Set Small Achievable Goals for good Health

Here we go again. It’s New Years Day and once again we are setting ourselves up for failure. Telling ourselves we will lose ten pounds by the end of the month, promising to go to the gym five days a week, probably even hiring a trainer to get a jump start. But, Jodi Krumholz, director of nutrition at the Renfrew Center, an eating disorder treatment facility in Pompano Beach, suggests that to really make a difference this year, it’s all about making small achievable changes.

“There is a tremendous amount of disordered eating in the general population,” explained Krumholz. “Often people develop black and white thinking that if they can’t do something perfectly then they are not going to do it at all, so we work hard on changing that thinking.”

For example, maybe you have been eating holiday cakes and cookies every day the last few weeks. Try to eat sweets less often, about three times a week, and be mindful of portions. Moderate these things rather than cut them out entirely.

 

Be honest with yourself

The same thing is true with exercise. Instead of trying to go to the gym every day, Krumholz suggests it may be as simple as 10 minutes of activity three times a week at first. Choosing fun activities like jump roping, hula hooping bike riding and other active things you enjoy can also make a difference.

“Everybody is different, so we have to be honest with ourselves about what we can handle,” said Krumholz. “Avoid that all or nothing thinking.”

Getting support from others can also help. How much support a person needs may depend on their resources and capabilities.

“The best support system could be having a friend holding you accountable,” said Krumholz. “Find a friend who will go with you to exercise.”

Some may need a dietician or therapist depending on their situation. A registered dietician can help you set realistic goals and could support you through the process. After assessing the person, a registered dietician can plan out attainable goals they can achieve and feel good about.

 

Avoid distracted eating

Remember to eat without distraction away from the T.V., computer or while driving the car. This will help you to be more mindful of how much you are eating. Determining your portion sizes in advance and placing only that amount at your finger tips can also help.

 

Choose healthy options

During the holiday it is common to eat a ton of carbohydrates like pastas, rolls, potatoes, rice, casseroles, etc. Try incorporating about one to one and a half cups of starch with most meals. Carbs in general can allow a person to retain a lot of fluid. You’re best off eating carbohydrates with fiber in them like whole wheat bread and brown rice. Quinoa is also an excellent carbohydrate that incorporates more protein than the others.

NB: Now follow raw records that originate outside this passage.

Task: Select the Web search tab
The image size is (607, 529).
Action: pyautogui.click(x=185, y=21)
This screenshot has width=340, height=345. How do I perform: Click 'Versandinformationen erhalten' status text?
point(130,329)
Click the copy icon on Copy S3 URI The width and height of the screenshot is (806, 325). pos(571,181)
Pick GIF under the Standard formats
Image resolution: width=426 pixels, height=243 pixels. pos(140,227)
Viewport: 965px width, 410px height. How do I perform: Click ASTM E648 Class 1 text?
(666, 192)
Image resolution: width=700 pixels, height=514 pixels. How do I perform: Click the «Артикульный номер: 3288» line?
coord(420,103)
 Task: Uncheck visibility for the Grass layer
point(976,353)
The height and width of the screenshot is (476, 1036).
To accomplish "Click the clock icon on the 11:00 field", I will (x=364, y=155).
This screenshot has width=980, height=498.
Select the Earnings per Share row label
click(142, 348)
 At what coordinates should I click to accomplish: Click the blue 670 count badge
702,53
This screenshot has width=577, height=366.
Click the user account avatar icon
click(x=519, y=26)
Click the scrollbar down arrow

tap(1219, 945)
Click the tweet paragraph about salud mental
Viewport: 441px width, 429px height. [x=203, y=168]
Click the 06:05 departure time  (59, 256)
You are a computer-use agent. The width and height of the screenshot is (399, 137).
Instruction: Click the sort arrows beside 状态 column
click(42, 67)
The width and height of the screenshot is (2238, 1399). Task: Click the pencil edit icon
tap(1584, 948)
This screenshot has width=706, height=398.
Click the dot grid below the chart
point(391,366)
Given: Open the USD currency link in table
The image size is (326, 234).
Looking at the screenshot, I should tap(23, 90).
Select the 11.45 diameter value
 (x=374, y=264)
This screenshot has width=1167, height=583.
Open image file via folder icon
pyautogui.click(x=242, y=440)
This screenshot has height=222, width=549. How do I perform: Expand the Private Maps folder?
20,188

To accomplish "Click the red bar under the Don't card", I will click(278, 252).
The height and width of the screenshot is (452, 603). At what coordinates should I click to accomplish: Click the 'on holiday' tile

Over the holidays, you probably had your fair share of prime rib, hams, sausages and other higher fat meats. Consider introducing some leaner meats like white meat chicken, pork or turkey. Also remember fish is a great source of omega 3 fatty acids, which has shown to improve cholesterol. Try salmon and mackerel. For vegetarians, tofu, TVP, hummus, nuts and seeds are great sources of protein.

Limit those candy canes and chocolates as they spike your blood sugar quickly and then ultimately leave you very hungry. You might want to give away some of those stocking stuffers to a friend or bring them into work.

 

Take one step at a time

Remember, it’s okay to make only one change at a time. Start by limiting desserts or making a conscious effort to cook at home at least three to four dinners per week. Meals should incorporate lean meats, high fiber carbohydrates and lots of fruits and vegetables. Try to be mindful of portions sizes by eliminating distractions and portioning food before eating. Start the new year by promising to walk at least 10 minutes three times per week and slowly step that up as you get used to it. Also engage in activities you enjoy like throwing a Frisbee, bike riding or jump rope. Do what you want to do not what you think you should! In making all these small changes you will see how successful you will be. You will be in a much better place when the next new year arrives.